▸ Material for this exercise
++++++++

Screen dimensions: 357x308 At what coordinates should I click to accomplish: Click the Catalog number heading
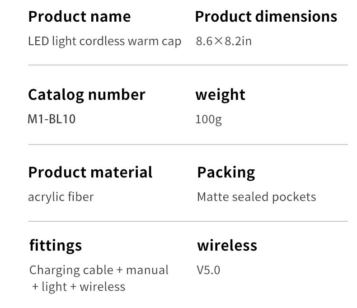coord(87,95)
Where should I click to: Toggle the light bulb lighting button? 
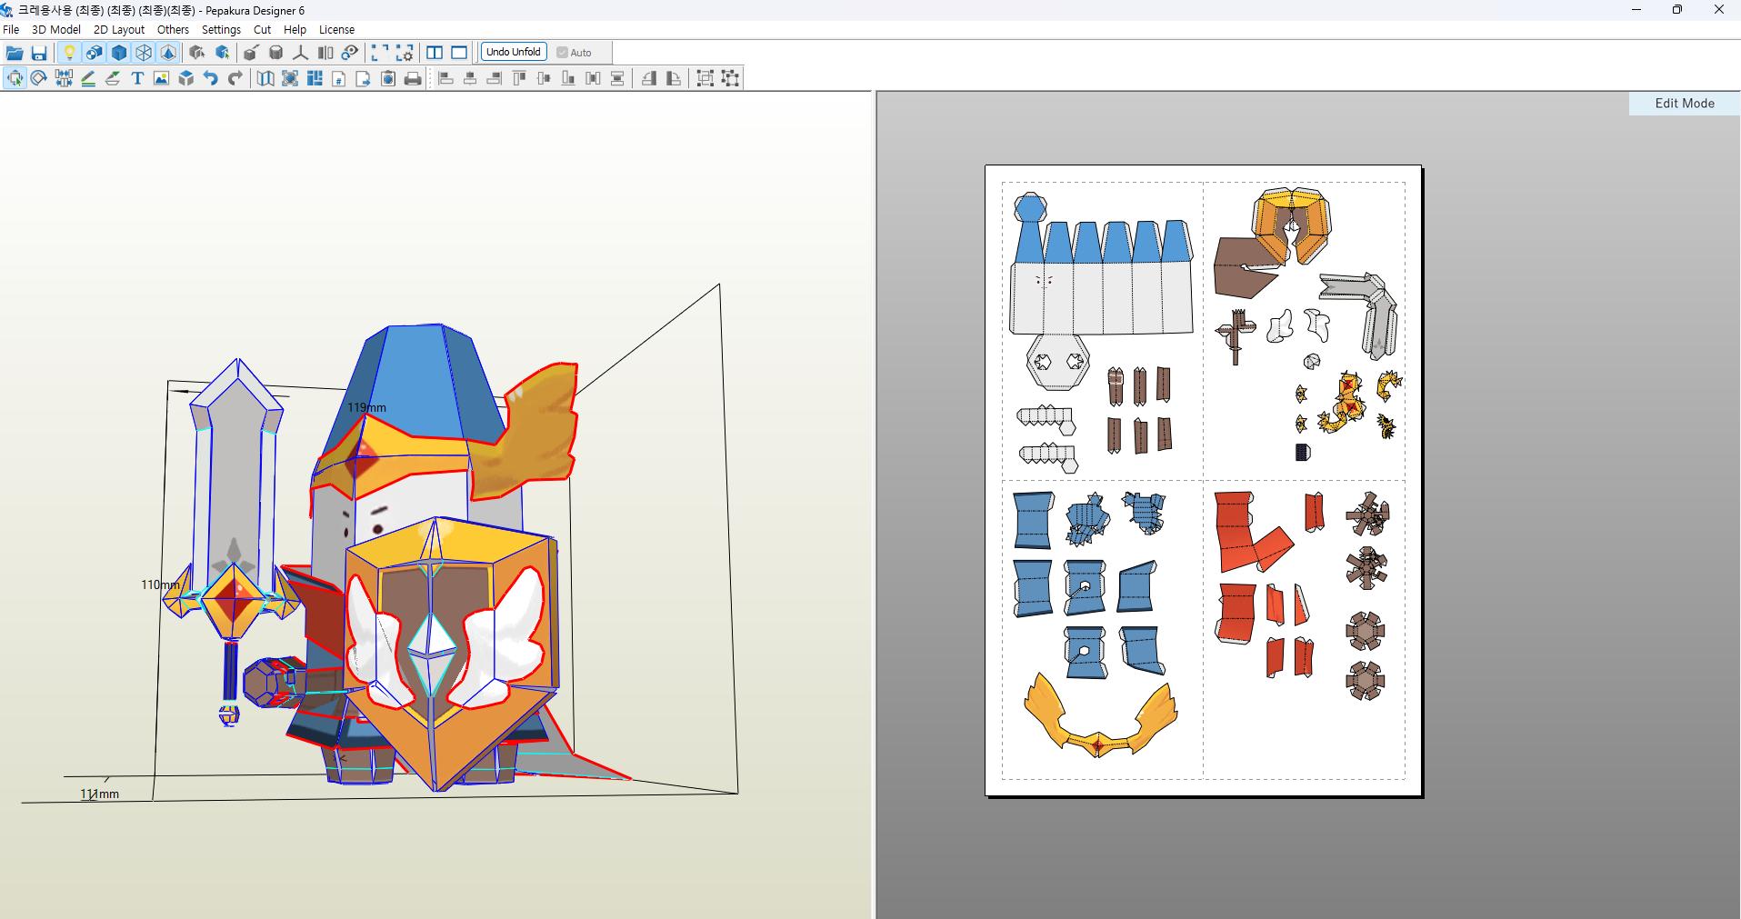tap(69, 53)
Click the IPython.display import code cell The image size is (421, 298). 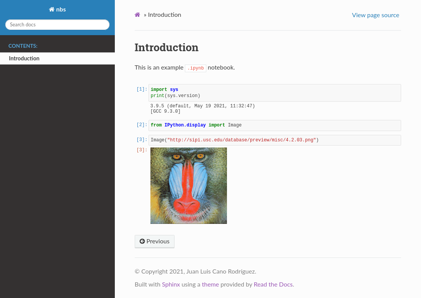point(274,125)
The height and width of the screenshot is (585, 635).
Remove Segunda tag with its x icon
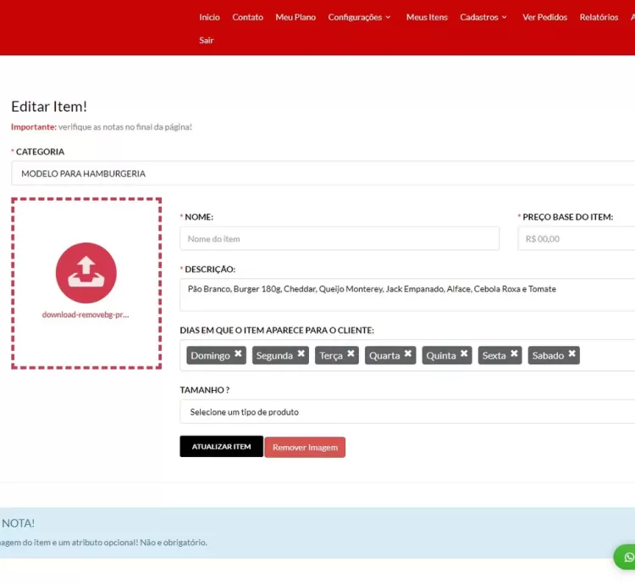click(301, 354)

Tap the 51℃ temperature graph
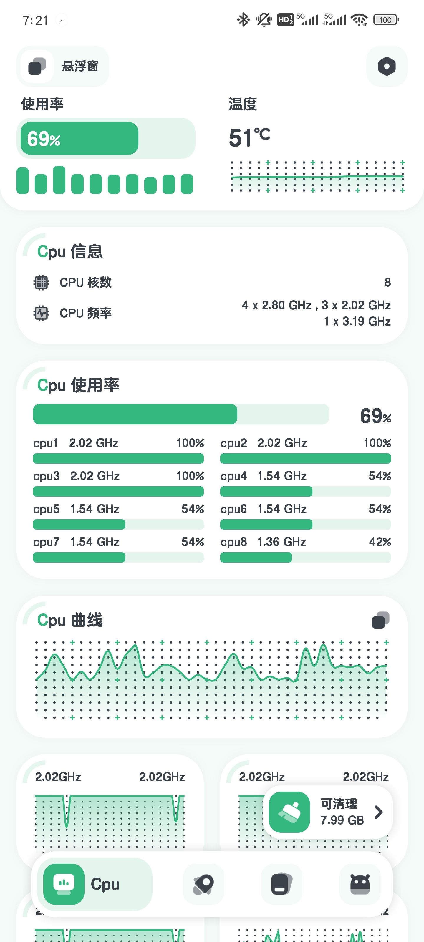[317, 176]
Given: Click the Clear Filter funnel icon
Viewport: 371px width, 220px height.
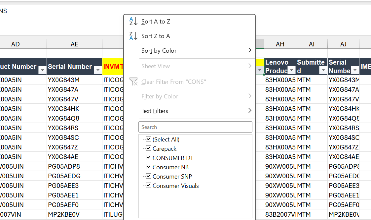Looking at the screenshot, I should [x=133, y=82].
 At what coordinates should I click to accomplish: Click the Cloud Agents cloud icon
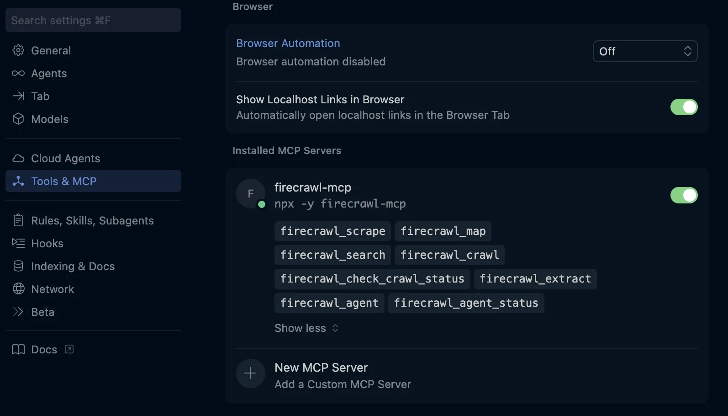[18, 158]
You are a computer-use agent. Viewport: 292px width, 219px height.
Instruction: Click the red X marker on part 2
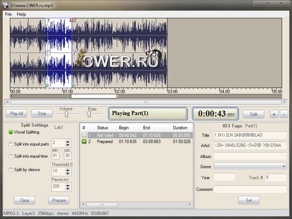[72, 20]

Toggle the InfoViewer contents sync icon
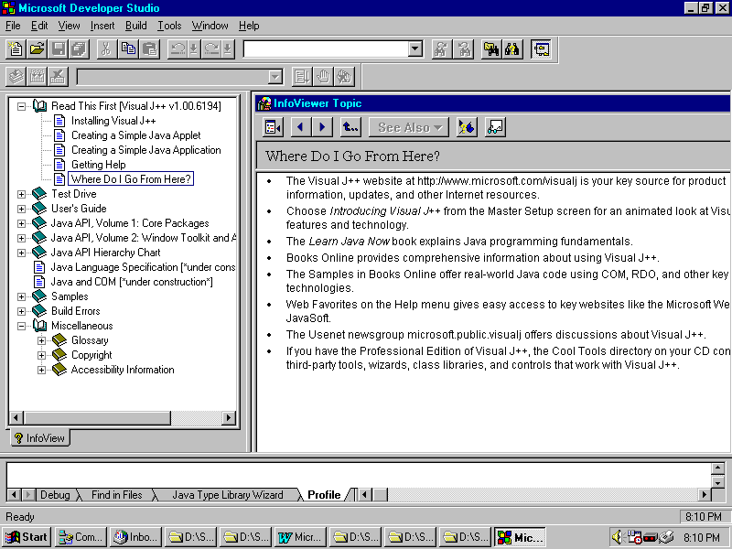tap(273, 127)
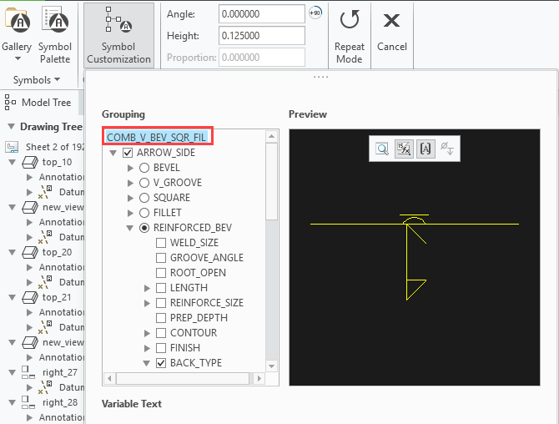The height and width of the screenshot is (424, 559).
Task: Click the +90 angle rotate icon
Action: click(x=315, y=13)
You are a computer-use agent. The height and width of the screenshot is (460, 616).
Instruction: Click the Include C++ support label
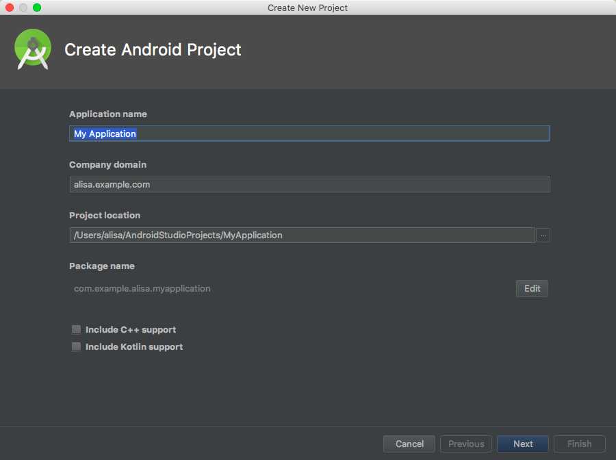[x=131, y=329]
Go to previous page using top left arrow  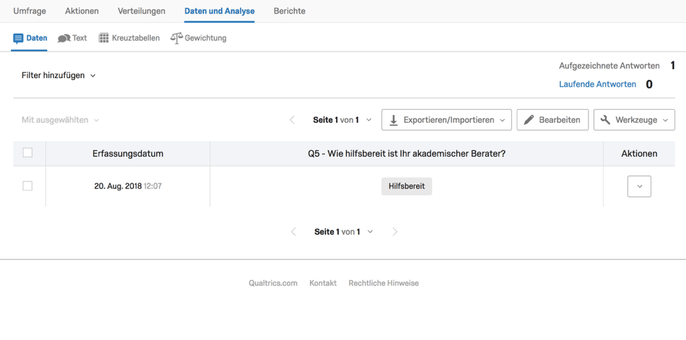(292, 120)
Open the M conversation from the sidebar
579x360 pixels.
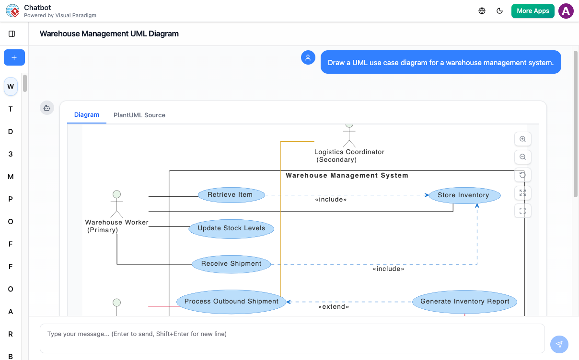(10, 176)
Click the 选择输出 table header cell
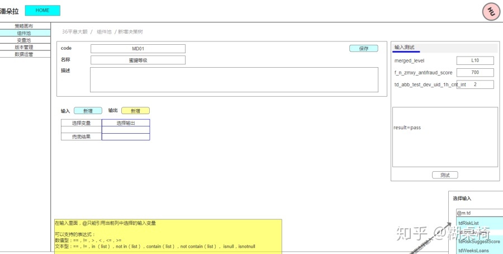The image size is (503, 254). (126, 123)
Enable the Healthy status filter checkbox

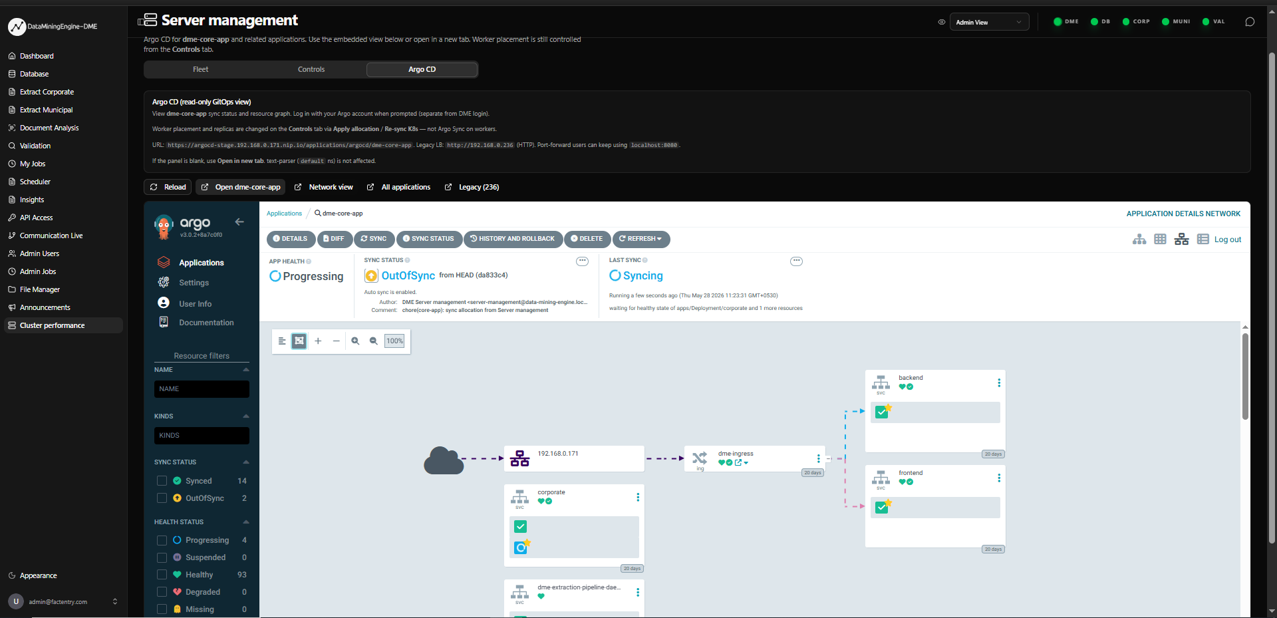click(x=162, y=575)
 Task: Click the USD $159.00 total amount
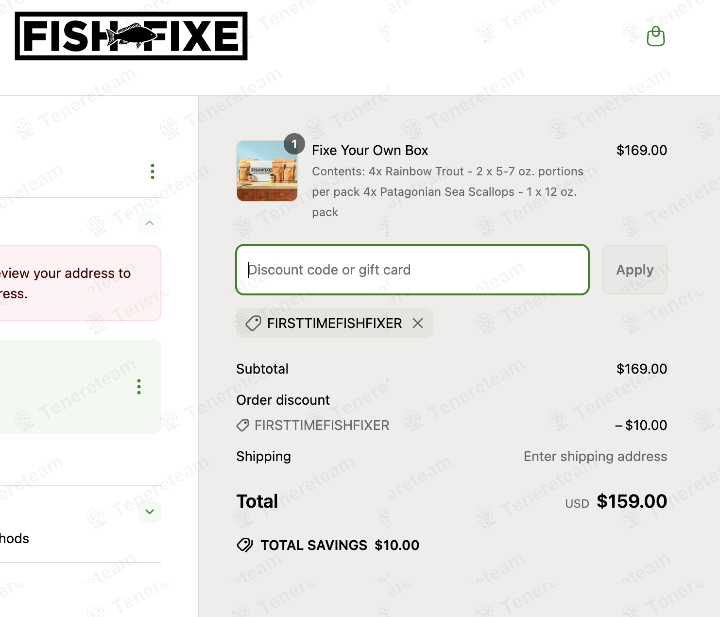point(631,501)
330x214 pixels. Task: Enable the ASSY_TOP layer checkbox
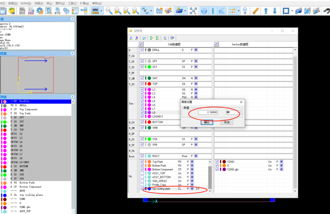coord(142,173)
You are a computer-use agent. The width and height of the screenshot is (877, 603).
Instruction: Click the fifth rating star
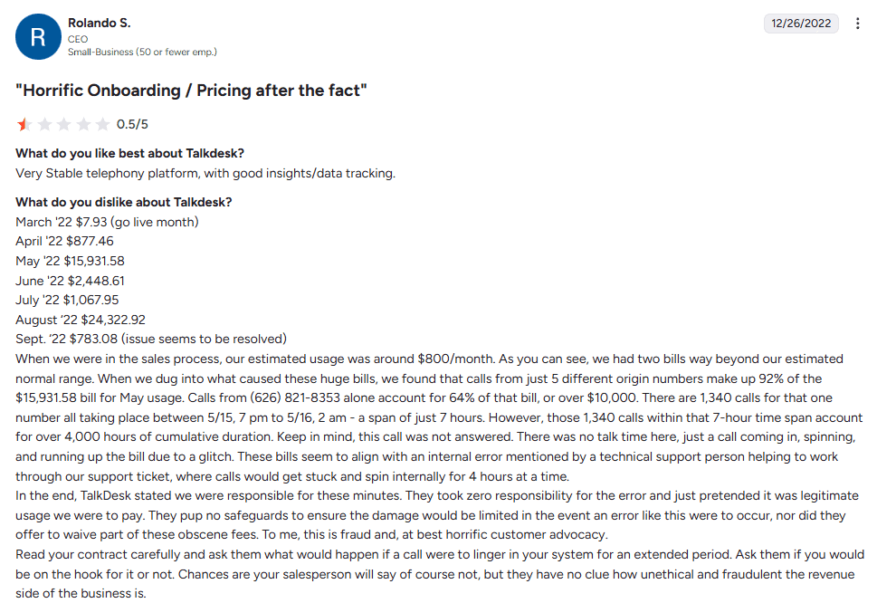click(x=102, y=124)
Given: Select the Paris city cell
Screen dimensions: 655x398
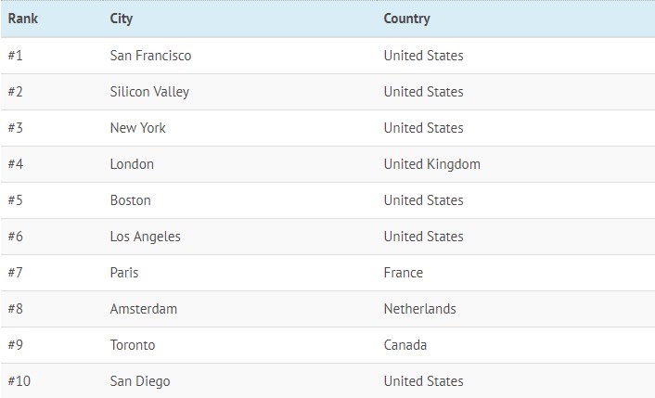Looking at the screenshot, I should pyautogui.click(x=124, y=273).
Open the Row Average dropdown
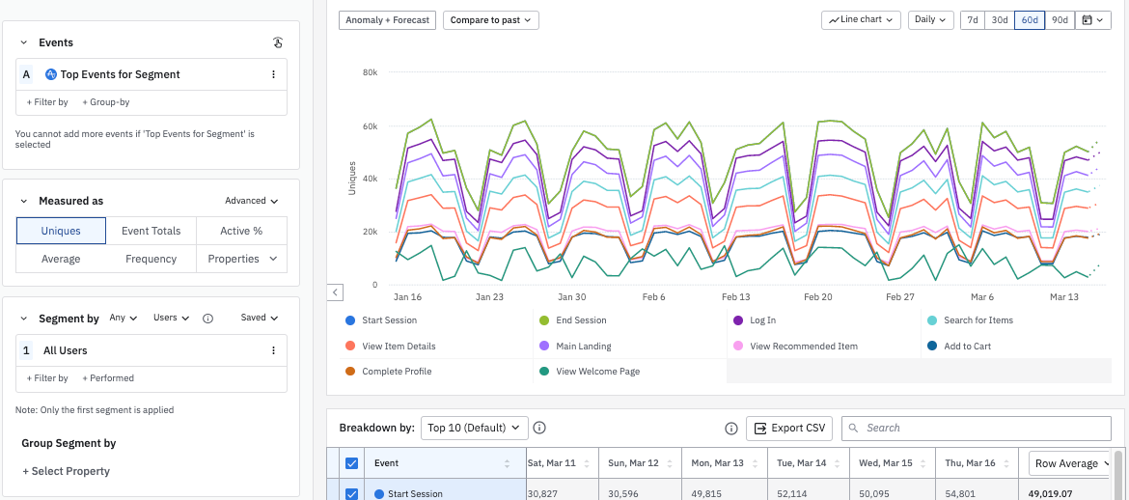Viewport: 1129px width, 500px height. (1071, 463)
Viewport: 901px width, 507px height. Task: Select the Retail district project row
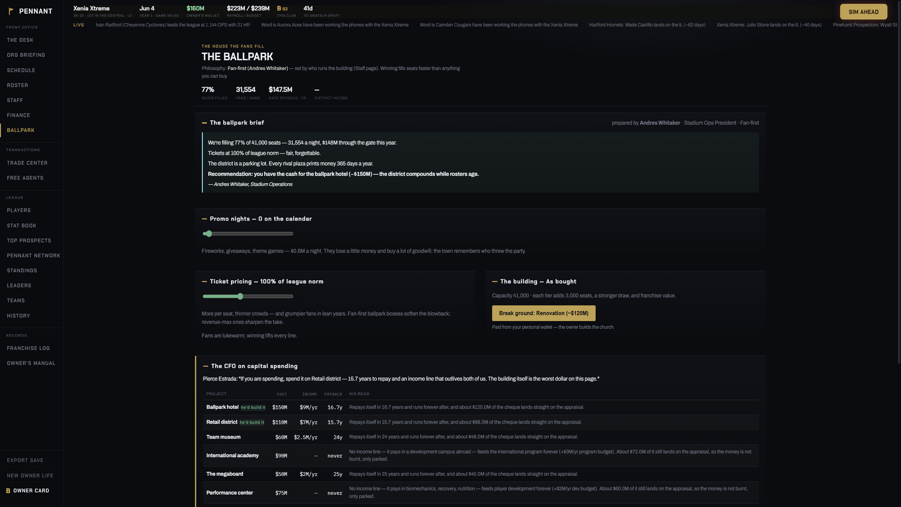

++++++++

▸ What to work on
Lines from the entries that contain the string "Select" are what must be copied.

▸ Result of the exercise
Given: Select the Paris city cell
Viewport: 901px width, 507px height. Task: Select the Retail district project row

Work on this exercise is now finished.